How lithium could be Calif.’s next ‘gold rush’

By David Ferris, David Iaconangelo | 10/30/2019 07:53 AM EDT

IMPERIAL COUNTY, Calif. — Energy companies operating near California’s Salton Sea are making an expensive gamble on efforts to tap a vast reserve of U.S. lithium deposits and cash in on a new market for electric cars.

Mud pots formed by subterranean minerals and steam grow near the shore of California's Salton Sea, in the southeastern desert of California. In the background is the EnergySource geothermal plant, which hopes to be the first in the world to produce both electricity and lithium.

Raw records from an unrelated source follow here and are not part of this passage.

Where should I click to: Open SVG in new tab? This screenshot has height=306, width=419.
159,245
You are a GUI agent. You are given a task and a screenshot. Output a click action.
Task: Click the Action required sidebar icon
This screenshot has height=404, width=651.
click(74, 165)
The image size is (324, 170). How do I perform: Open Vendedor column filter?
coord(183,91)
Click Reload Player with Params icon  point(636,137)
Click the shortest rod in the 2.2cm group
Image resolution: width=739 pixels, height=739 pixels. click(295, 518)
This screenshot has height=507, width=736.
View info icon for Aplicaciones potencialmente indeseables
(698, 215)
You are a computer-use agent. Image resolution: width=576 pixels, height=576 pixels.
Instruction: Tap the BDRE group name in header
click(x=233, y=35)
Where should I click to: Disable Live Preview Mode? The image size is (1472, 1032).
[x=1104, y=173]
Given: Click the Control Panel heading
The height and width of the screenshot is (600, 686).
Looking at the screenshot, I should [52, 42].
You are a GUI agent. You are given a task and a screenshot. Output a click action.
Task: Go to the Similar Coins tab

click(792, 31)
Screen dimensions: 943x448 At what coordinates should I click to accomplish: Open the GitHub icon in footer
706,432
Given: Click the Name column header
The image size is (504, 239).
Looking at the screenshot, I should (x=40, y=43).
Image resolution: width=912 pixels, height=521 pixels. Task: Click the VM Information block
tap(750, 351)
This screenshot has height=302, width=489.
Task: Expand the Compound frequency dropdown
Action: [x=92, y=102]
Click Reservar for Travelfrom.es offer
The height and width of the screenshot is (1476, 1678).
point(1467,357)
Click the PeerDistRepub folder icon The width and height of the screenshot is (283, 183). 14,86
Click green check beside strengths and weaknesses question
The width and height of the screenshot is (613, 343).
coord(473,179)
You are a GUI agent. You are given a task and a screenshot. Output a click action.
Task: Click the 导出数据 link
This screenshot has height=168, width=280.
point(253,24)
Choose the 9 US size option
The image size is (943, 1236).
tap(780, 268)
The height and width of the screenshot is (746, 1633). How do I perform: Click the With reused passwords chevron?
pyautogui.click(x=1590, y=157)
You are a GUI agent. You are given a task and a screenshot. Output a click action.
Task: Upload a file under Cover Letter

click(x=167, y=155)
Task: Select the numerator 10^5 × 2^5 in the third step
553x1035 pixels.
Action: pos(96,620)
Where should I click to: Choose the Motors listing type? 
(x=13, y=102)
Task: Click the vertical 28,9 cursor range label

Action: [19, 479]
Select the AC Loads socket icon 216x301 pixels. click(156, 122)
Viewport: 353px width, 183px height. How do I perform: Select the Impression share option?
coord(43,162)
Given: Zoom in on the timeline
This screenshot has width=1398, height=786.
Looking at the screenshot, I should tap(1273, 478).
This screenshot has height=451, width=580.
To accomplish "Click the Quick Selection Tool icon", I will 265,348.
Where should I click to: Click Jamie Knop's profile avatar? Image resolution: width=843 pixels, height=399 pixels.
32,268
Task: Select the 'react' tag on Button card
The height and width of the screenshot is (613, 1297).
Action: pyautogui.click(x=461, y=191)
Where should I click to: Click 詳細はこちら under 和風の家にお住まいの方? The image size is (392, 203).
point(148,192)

Mud pots formed by subterranean minerals and steam grow near the shore of California's Salton Sea, in the southeastern desert of California. In the background is the EnergySource geothermal plant, which hopes to be the first in the world to produce both electricity and lithium. David Ferris/E&E News

IMPERIAL COUNTY, Calif. — Derek Benson walks to the spot where the brine, surging upward from the depths, finds its outlet into the John L. Featherstone geothermal power plant. The pipe is 2 ½ feet in diameter and made of super-strong steel, but it trembles and squeaks like a living thing.

The pipe is covered by a metal lid that is hot to the touch. Remove that lid, and a torrent of brackish, brown water combined with steam would be unleashed, cooking anyone in its path at a temperature of 400 degrees Fahrenheit.

The salty gunk and steam passing through the maze of pipes can produce up to 55 megawatts of electricity. It comes from under the shores of the Salton Sea, a man-made lake in the far southeastern desert of California.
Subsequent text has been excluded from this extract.